Gulpilil stradles two worlds and can no longer be at home in either of them. That is his tragedy. But that is also the pain that fuels his art. That is the story that is etched on his expressive and majestic face.
David Guliplil is friends with the indigenous Australian band Yothu Yindi . If you wish to peek into the emotional and cultural space Gulpilil inhabits, listen as Western and indigenous culture and language meet in their song One Blood.
"Can you hear it
it's all around you
the beating of heart
waking up the land
the beating of a heart - one blood."
When i listen to this song i hear an ancient people tell me:
We and the animals are one.
We and the land are one.
We and and all mankind are one.
One blood. All life is one blood.
The painting at the top of this post was commissioned from me for a woman whose Aboriginal heritage led her to deeply admire Gulpilil . She had seen the painting below when it was in an exhibition for sale and had regretted not buying it. So a friend of hers employed me to paint the second one, above, just for her.
|Gulpilili, charcoal and acrylic on paper, 41x30 cm SOLD|
But this one evolved from a previous version i had painted earlier in 2007, seen below. The hand is featured because i imagined Gulpilil as not only a contemporary celebrity but also as a timeless figure at one with the ancient hand prints and stencils in Aboriginal rock art that i recall seeing in Arnhem Land when i visited the Kakadu rock paintings in caves that had already been inhabited 20,000 years ago.
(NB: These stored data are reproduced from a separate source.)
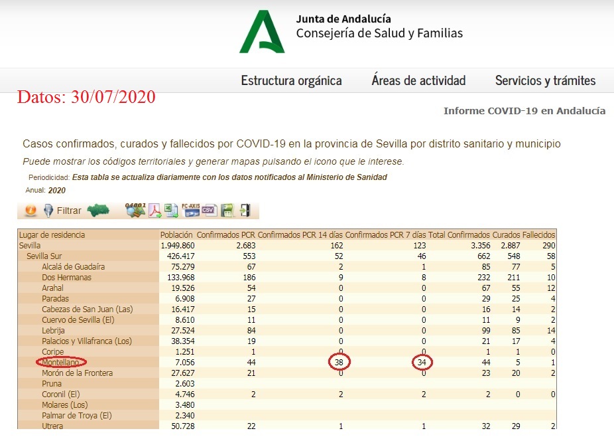Image resolution: width=614 pixels, height=441 pixels.
Task: Select the Montellano row in the table
Action: click(62, 362)
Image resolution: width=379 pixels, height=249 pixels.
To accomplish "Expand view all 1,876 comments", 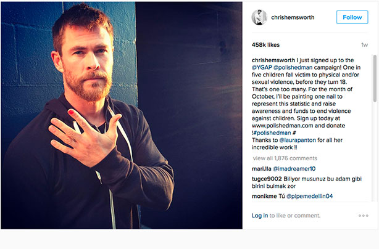I will coord(285,158).
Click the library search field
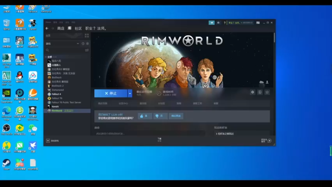332x187 pixels. [x=66, y=50]
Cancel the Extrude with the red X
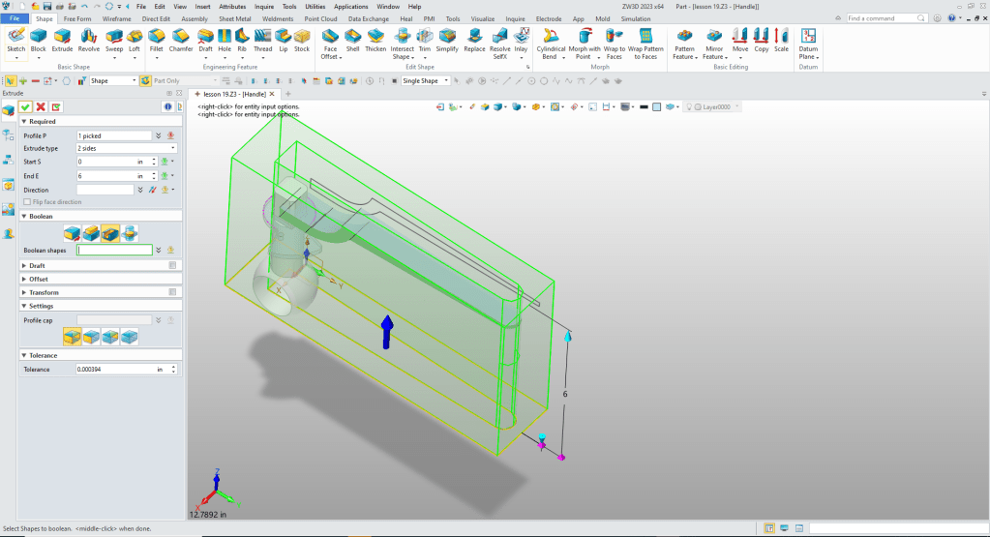The width and height of the screenshot is (990, 537). 42,106
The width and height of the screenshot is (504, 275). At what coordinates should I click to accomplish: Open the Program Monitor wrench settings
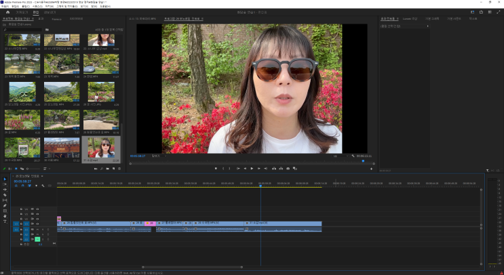[353, 156]
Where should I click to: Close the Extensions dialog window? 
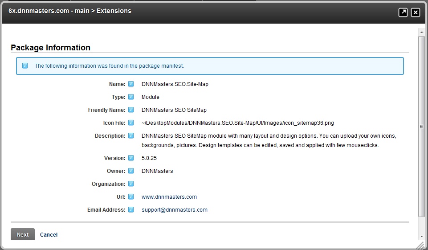click(416, 12)
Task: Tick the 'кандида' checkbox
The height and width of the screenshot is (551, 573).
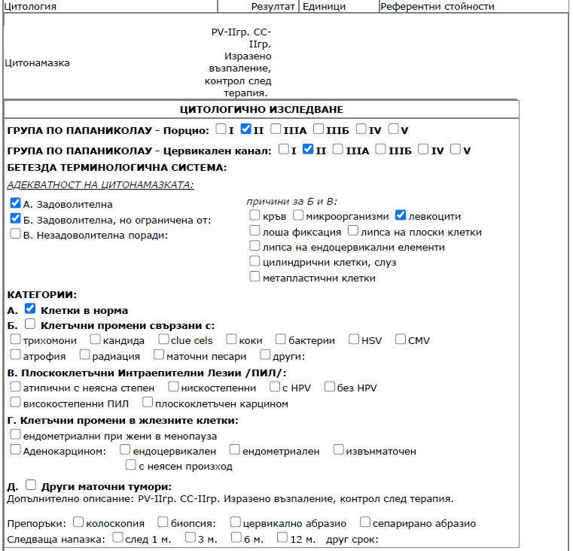Action: [x=96, y=339]
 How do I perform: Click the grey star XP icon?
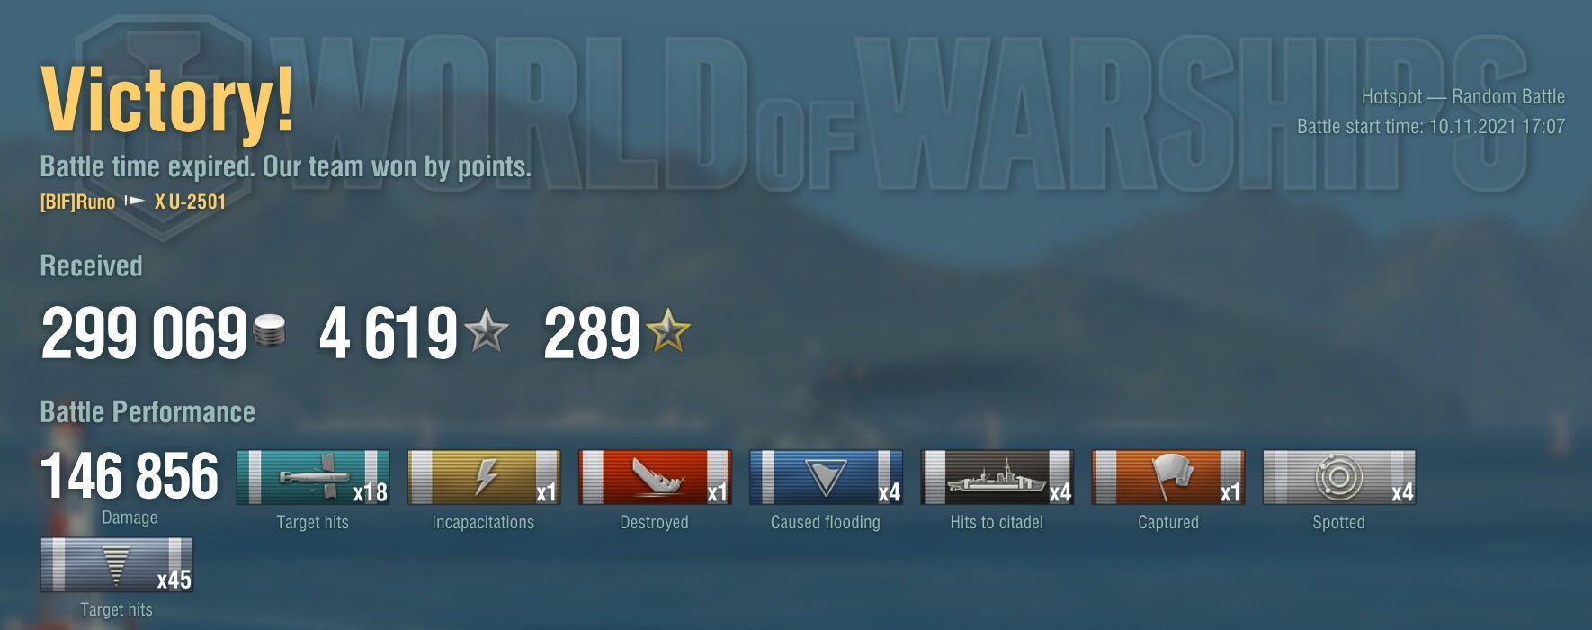coord(487,330)
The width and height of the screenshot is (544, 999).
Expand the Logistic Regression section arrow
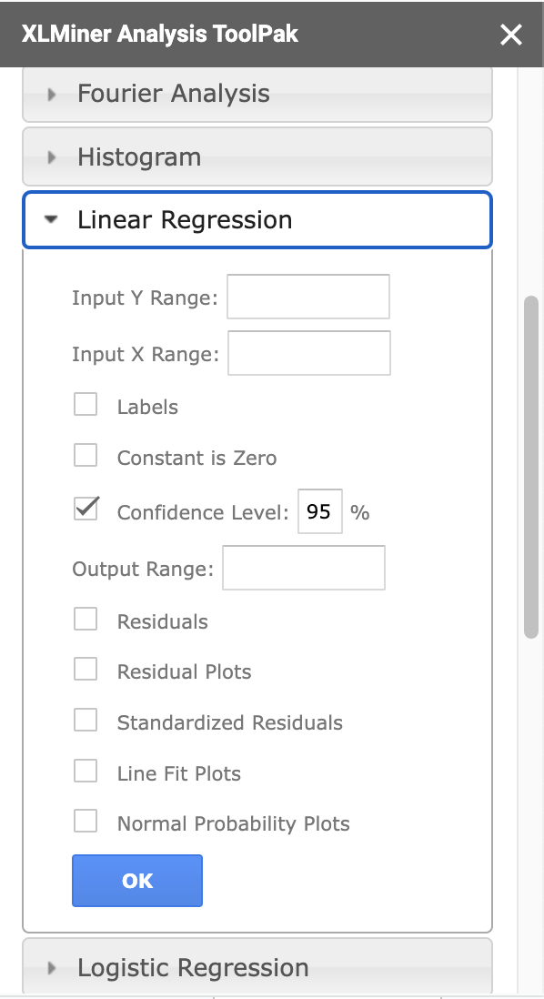click(52, 968)
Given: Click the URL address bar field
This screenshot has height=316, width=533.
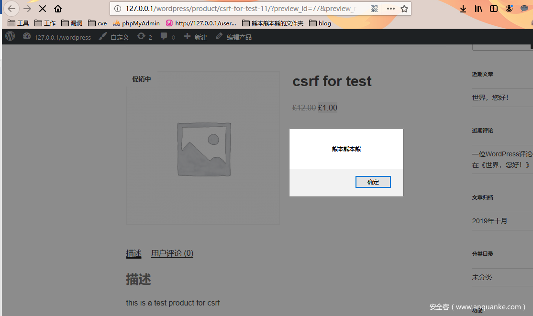Looking at the screenshot, I should coord(244,9).
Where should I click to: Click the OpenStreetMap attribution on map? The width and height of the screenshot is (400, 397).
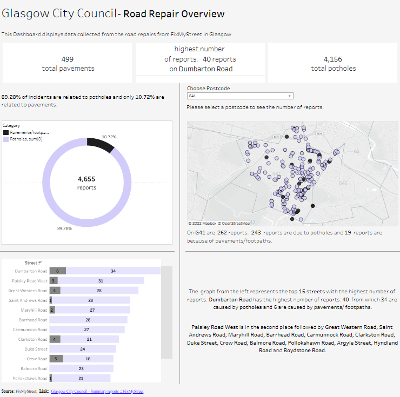tap(235, 223)
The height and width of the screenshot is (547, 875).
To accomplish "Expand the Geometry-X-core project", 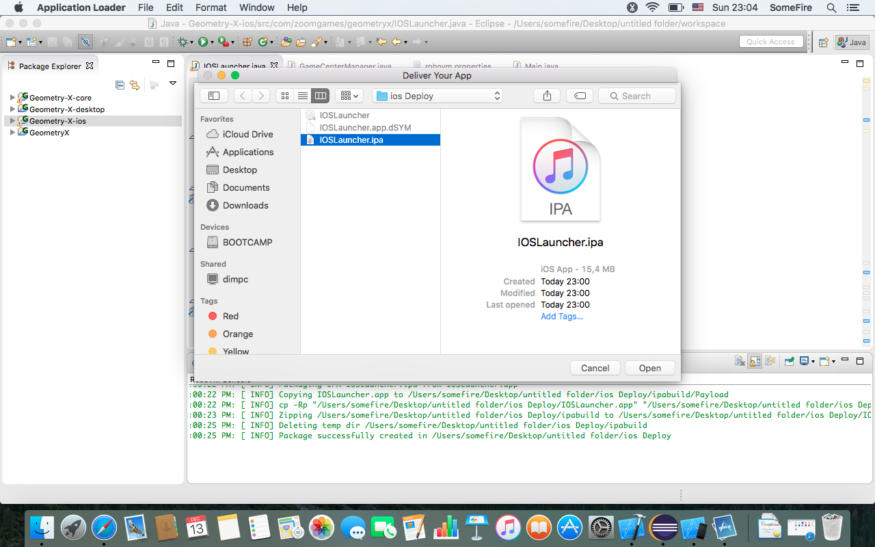I will coord(12,98).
Gulpilil's Cave, watercolor on paper, 41x30 cm
But even this grew out of an earlier work still. Or maybe better just called a doodle (below) rather than anything as lofty as a 'work'. Early in 2007 i had read an account of David Gulpilil's life. And i remembered him from Walkabout. I had seen some of his dance performance.
And so in a moment of reverie i doodled my first Gulpilil, he in his dreaming, i in mine.
|Gulpilil's Dreaming, ink and watercolour on paper, 41x30 cm|
Dreaming, or The Dreaming, has a special meaning for Aboriginal people. It is not only a personal and group spiritual communion but also a connection to The Dreamtime. It is not a day-dreaming or wishful thinking but rather an contemplative and meditative insight that produces narratives of totemic power. They dream existence into being.
I believe that as creative artists we should have our Dreaming too.
We should cultivate a numinous place not visible to the naked eye, a place that we strive to visit, to inhabit, and allow to inhabit us.
It is the mission of creative artists to make the Dreaming visible to all humanity so they may know there is more to life than shopping.